WHAT TO DO: Extract from the listing below, word for word, the part that opens with the line containing "Click the checkbox icon beside teste booleano" and closes with the line containing "(x=81, y=348)", including both of those lines. Leave the pictures out of your answer.

INPUT MATERIAL:
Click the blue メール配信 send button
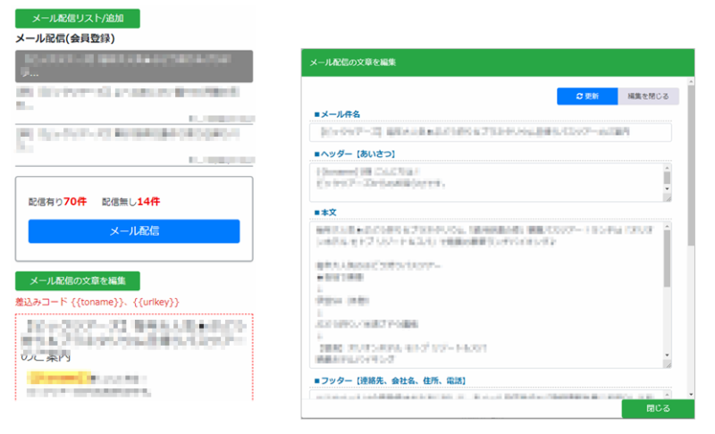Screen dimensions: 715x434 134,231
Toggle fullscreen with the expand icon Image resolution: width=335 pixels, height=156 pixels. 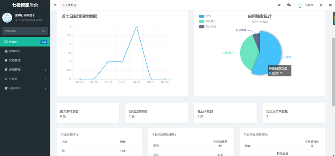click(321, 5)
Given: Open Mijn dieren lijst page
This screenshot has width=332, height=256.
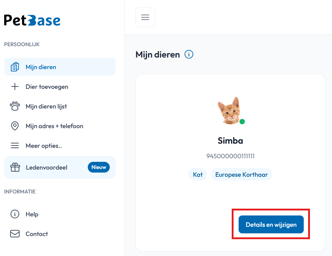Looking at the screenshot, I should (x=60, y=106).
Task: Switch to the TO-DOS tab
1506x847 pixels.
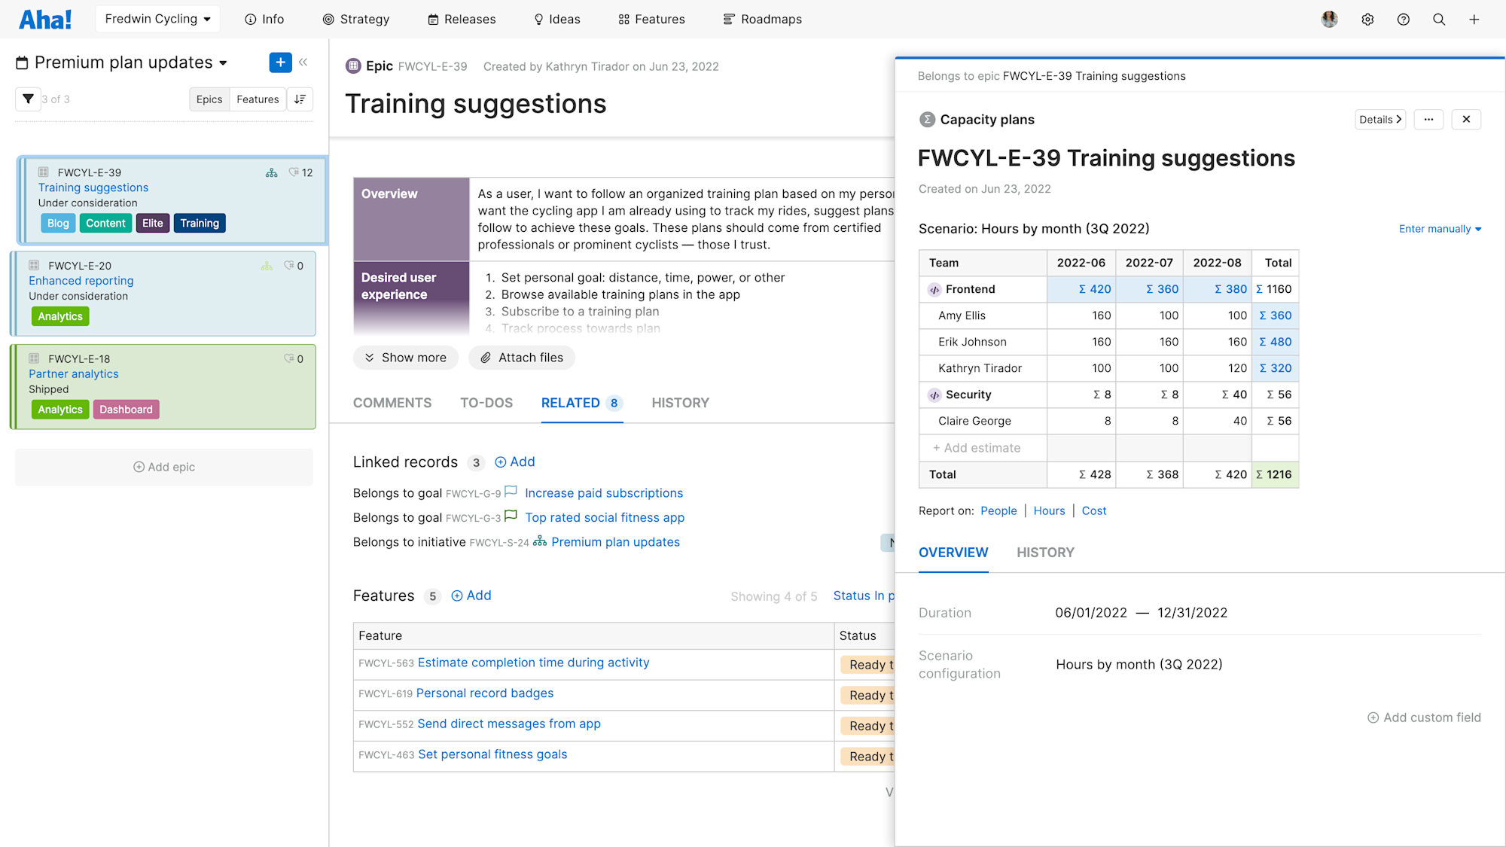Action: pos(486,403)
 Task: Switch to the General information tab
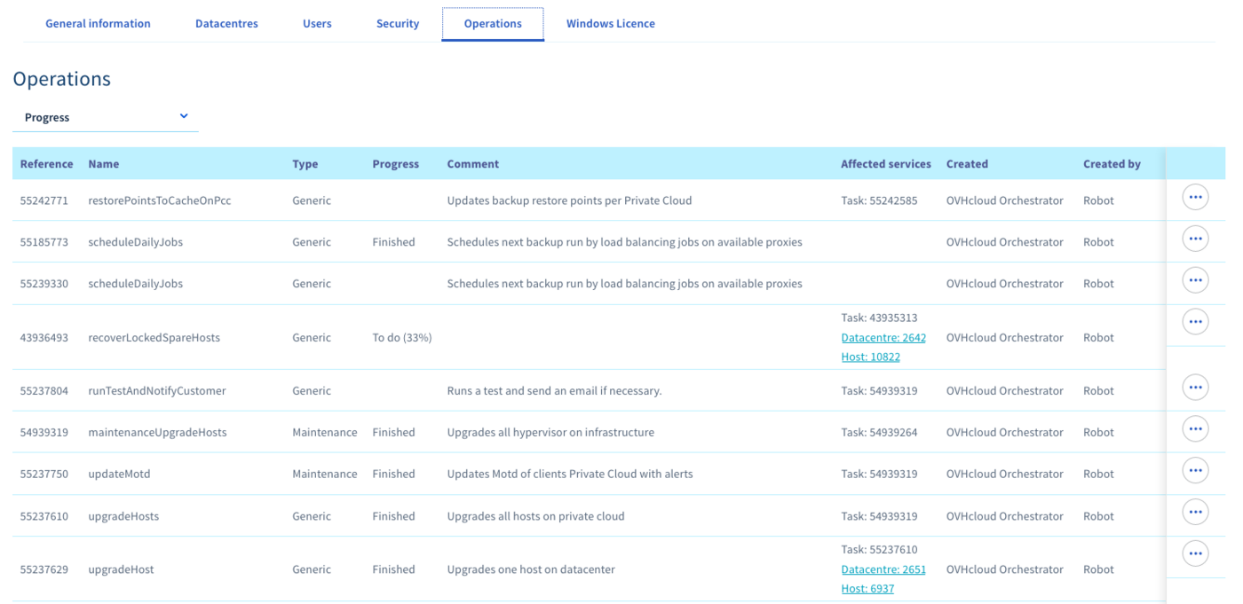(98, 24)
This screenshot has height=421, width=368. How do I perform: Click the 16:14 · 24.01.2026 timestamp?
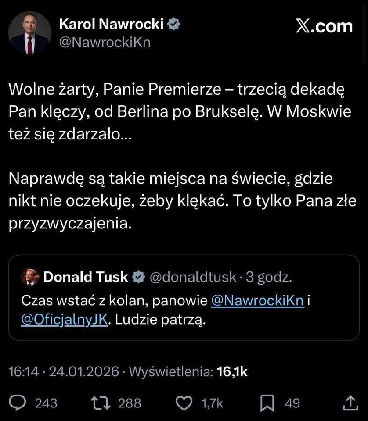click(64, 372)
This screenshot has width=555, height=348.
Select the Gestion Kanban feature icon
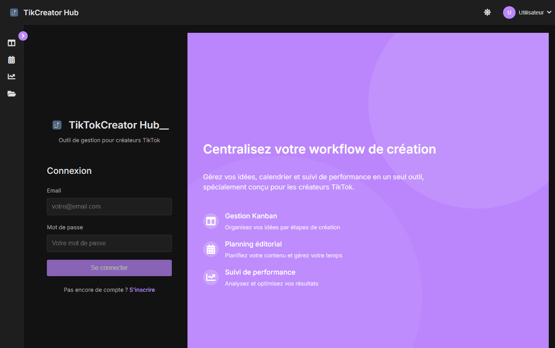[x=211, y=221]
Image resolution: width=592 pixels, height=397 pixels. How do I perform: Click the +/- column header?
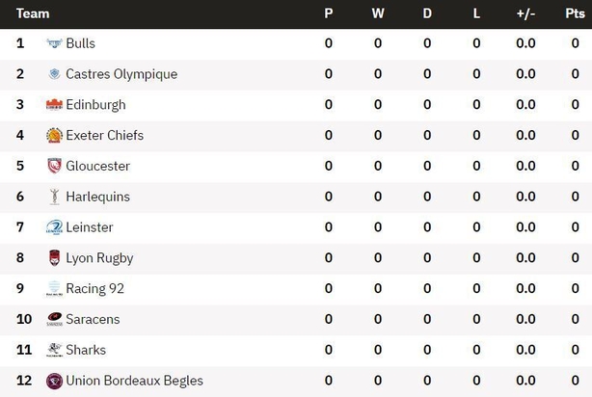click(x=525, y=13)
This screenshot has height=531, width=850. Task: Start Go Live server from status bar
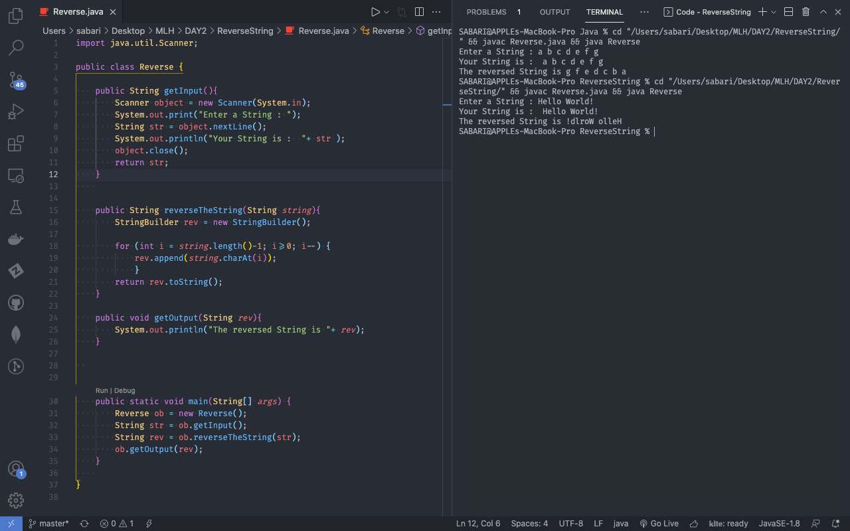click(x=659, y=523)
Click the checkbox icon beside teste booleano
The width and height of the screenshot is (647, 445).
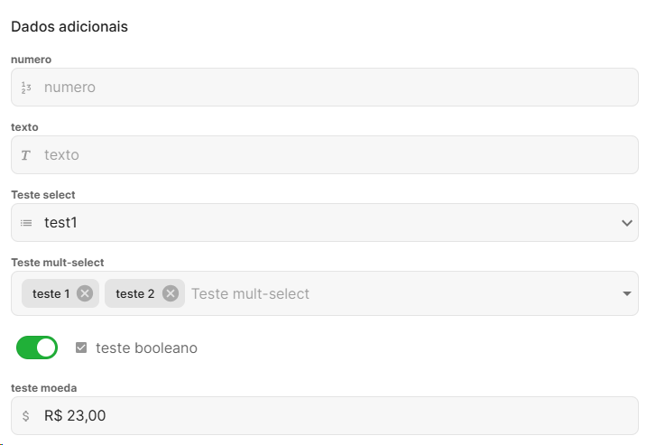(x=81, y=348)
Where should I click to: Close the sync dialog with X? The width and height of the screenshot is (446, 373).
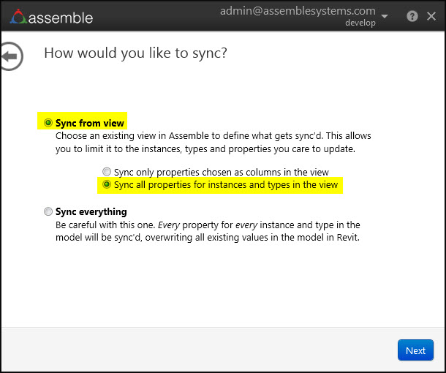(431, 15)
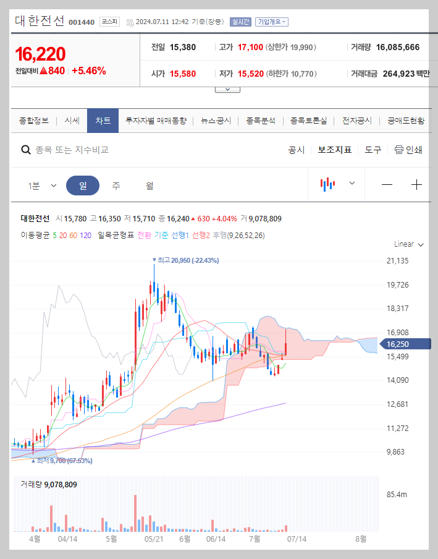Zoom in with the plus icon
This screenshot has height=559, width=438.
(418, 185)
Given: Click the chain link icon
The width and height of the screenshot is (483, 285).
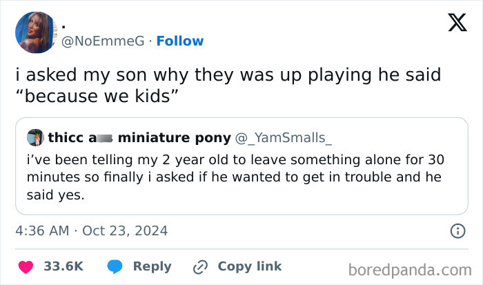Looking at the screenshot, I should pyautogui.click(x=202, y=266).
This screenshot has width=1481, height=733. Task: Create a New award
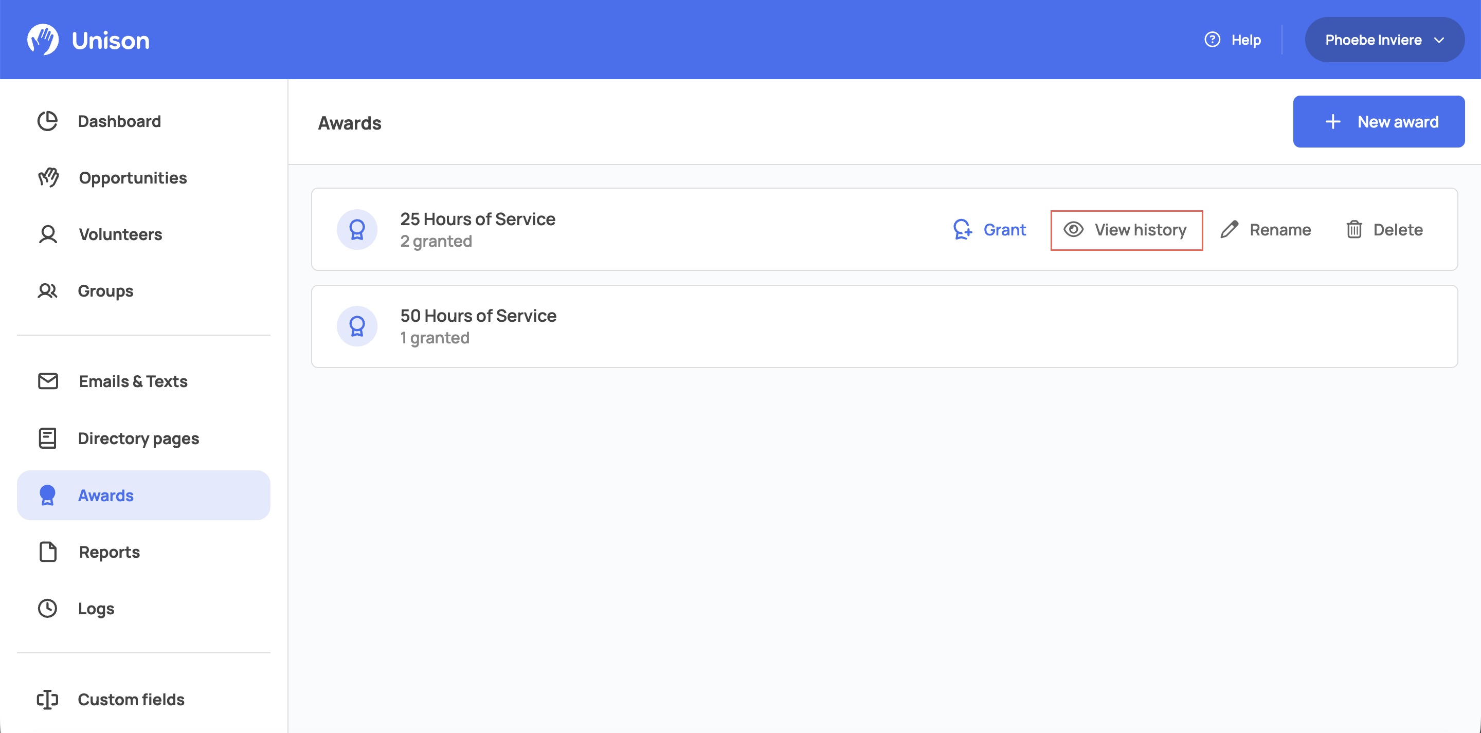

EXERCISE ANSWER:
Click the checkbox icon beside teste booleano
The width and height of the screenshot is (647, 445).
(x=81, y=348)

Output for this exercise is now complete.